Notice : Gustave Francq (1871 - 1952), typographe et militant syndical. Le texte ci-dessous présente un nouveau parti politique, le parti ouvrier. Selon Francq, pourquoi le parti libéral et le parti conservateur ne peuvent-ils pas représenter la classe ouvrière ?

Extrait :

« Le Parti Ouvrier est un groupement de citoyens qui sont d’opinion qu’il n’y a aucune différence entre les principes et le programme des soi-disant libéraux ou conservateurs, que plus le gouvernement change, plus c’est la même chose!
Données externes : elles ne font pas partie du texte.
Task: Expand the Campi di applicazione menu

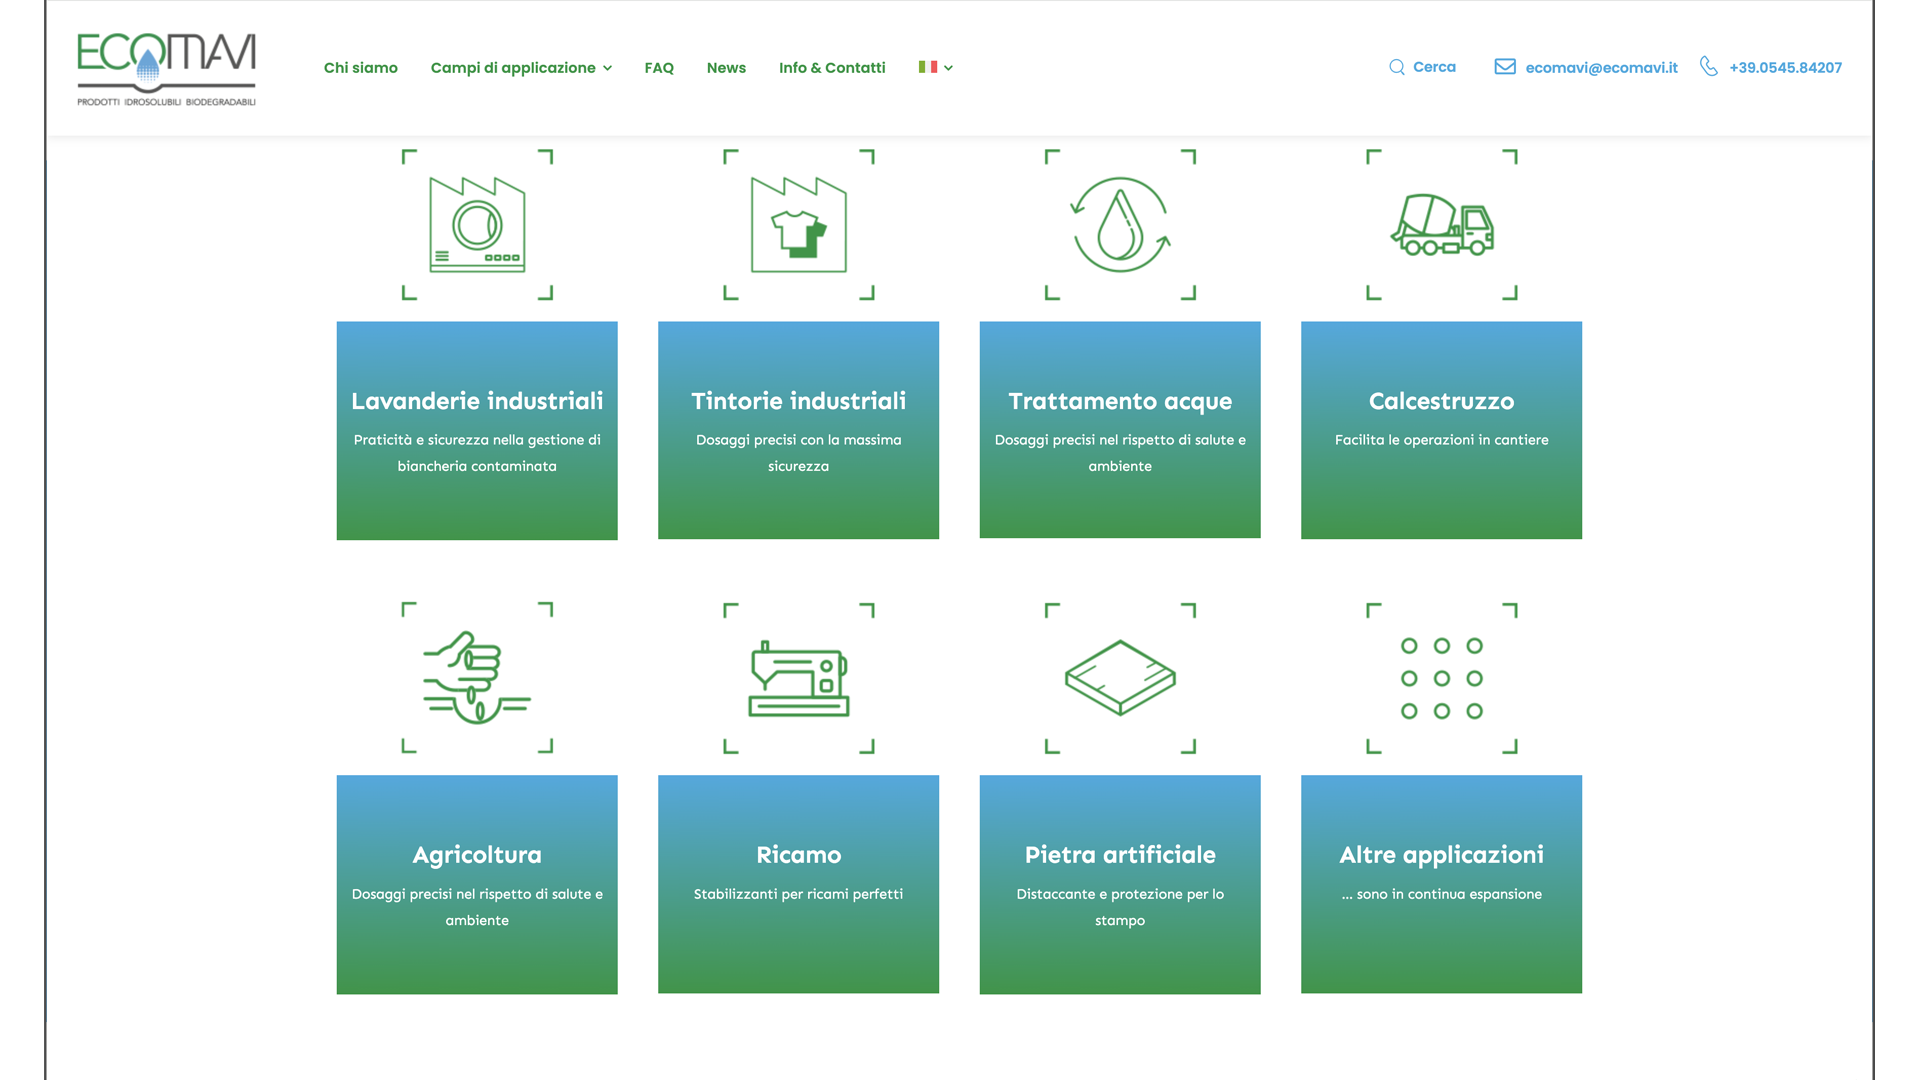Action: tap(520, 68)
Que les libéraux, une fois rendus au pouvoir deviennent conservateurs en actions, et que les conservateurs dans l’opposition deviennent libéraux en paroles.
Que tous les gouvernements qui se sont succédé depuis la Confédération, n’ont jamais agi autrement que dans l’intérêt d’une classe – la classe capitaliste et bourgeoise, faisant fi des promesses faites au peuple pendant les périodes électorales, ils ne se sont appliqués qu’à vendre le patrimoine national, qu’à aliéner nos pouvoirs d’eau, qu’à rendre plus riches et plus puissants les monopoles et les trusts et à rendre plus pauvres et plus gueux la classe prolétarienne, pourvu que leurs portefeuilles à eux se garnissaient d’actions de telle ou telle compagnie, tout était pour le mieux dans le meilleur des mondes.
[…]
N’hésitez donc pas, camarades, joignez le Parti Ouvrier, c’est le vôtre; en travaillant pour lui vous travaillerez pour vous; les réformes qu’il demande sont dans votre intérêt, et le jour où il sera assez fort pour avoir des représentants dans tous nos Parlements, ce jour-là, le soleil des gueux brillera d’un éclat lumineux sur notre émancipation qui ne sera pas lointaine et la paix et le bonheur régneront sur terre. »

Source de l’extrait : Gustave Francq, Le Parti ouvrier, septembre 1908. Cité dans Yvan Lamonde et Claude Corbo, Le rouge et le bleu : Une anthologie de la pensée politique au Québec de la Conquête à la Révolution tranquille, Montréal, PUM, 1999, p. 313-314.